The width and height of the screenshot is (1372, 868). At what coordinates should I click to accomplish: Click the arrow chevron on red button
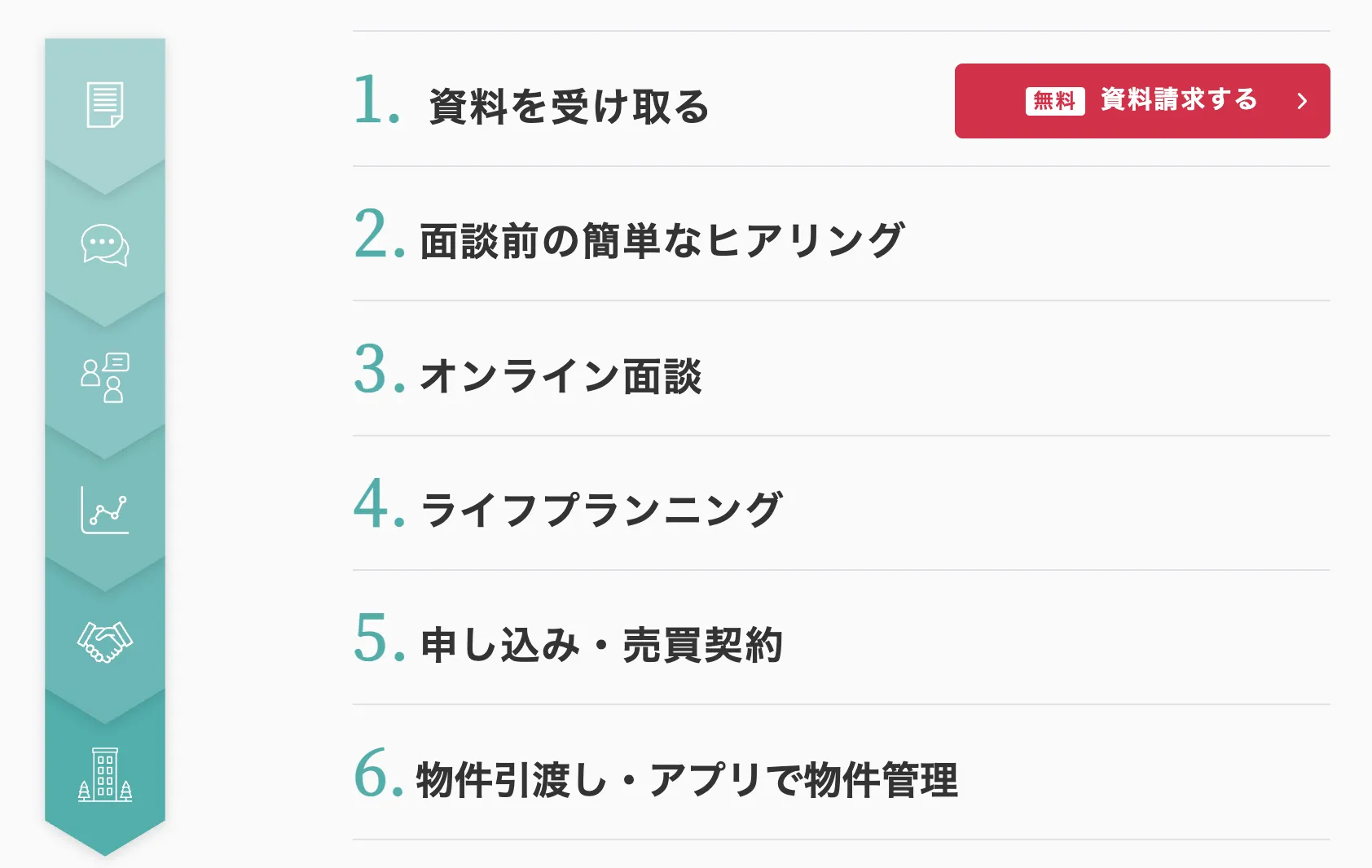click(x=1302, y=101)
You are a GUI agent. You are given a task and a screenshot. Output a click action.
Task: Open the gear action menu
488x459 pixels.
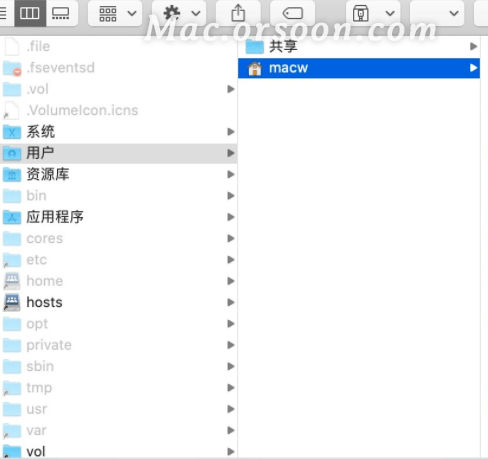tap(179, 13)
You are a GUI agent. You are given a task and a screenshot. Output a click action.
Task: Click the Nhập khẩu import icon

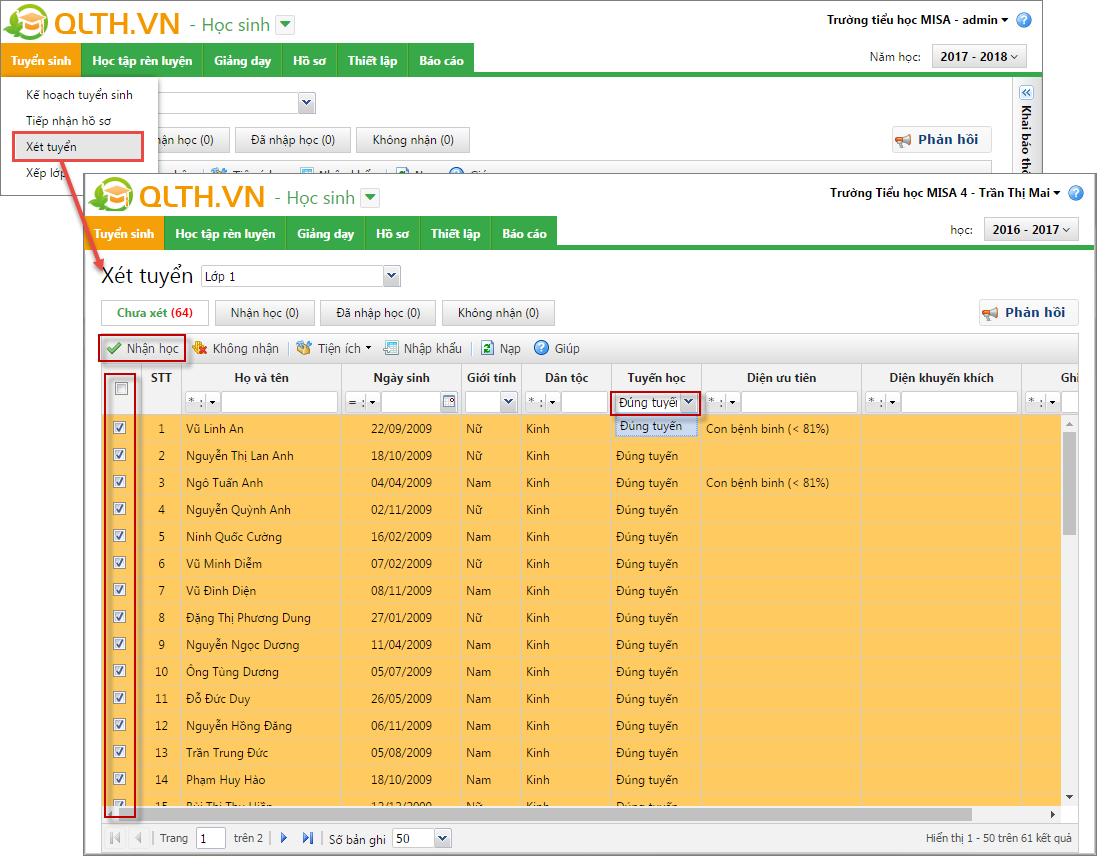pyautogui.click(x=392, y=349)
++++++++
__Work required__
An exact restatement of the entries above is needed; no picture may appear in it.

__Task result__
The width and height of the screenshot is (1372, 868). At what coordinates should I click to accomplish: Click the arrow chevron on red button
click(x=1302, y=101)
You are a GUI agent. You are given a task and a screenshot. Output a click action.
Task: Open the gear action menu
488x459 pixels.
tap(179, 13)
You are a GUI agent. You are given a task and a screenshot. Output a click action.
Task: Click the Nhập khẩu import icon

pyautogui.click(x=392, y=349)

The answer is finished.